South Korean authorities fined crypto exchange Bithumb 36.8 billion won (about $24.5 million) and imposed a six-month partial business suspension after an anti-money laundering inspection uncovered widespread compliance failures, Yonhap reported. The Financial Intelligence Unit (FIU) under the Financial Services Commission found roughly 6.65 million violations, including lapses in customer identity verification, transaction restrictions and record-keeping.
The FIU said investigators identified 45,772 cryptocurrency transfers involving 18 unregistered overseas virtual asset service providers (VASPs), in breach of the country’s AML rules. The sanctions—decided by the FIU’s deliberation committee under the Act on Reporting and Use of Specific Financial Transaction Information—represent the largest fine levied so far against a South Korean crypto exchange amid an intensifying regulatory crackdown.

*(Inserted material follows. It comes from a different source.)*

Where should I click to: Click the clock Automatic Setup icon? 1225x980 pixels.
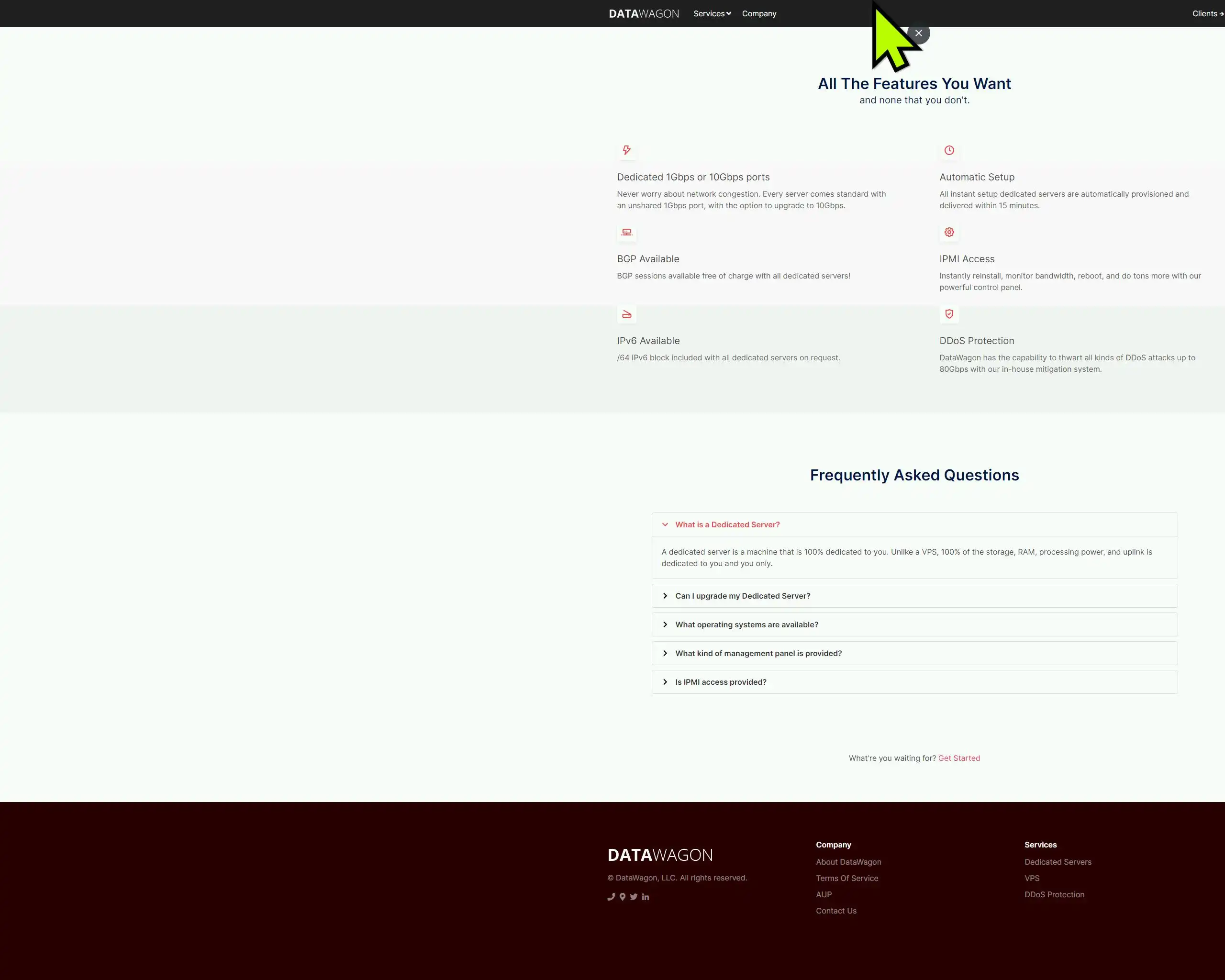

The partial suspension prevents Bithumb from processing external crypto transfers for new customers for six months, from March 27 to Sept. 26. Existing users will not face trading limits, and new customers can still buy or sell crypto and deposit or withdraw Korean won on the platform. Regulators said they repeatedly warned Bithumb to stop transactions with unregistered overseas firms but found the exchange failed to put in place effective blocking measures; a preliminary notice of the suspension was issued on March 9.
The action follows other recent enforcement steps: in February 2025 the FIU restricted deposits and withdrawals for new customers at Upbit for three months and fined the exchange 35.2 billion won (about $23.5 million) over dealings with unregistered VASPs, and in December 2025 Korbit was fined 2.73 billion won (about $1.8 million) and given an institutional warning for AML and customer-verification breaches.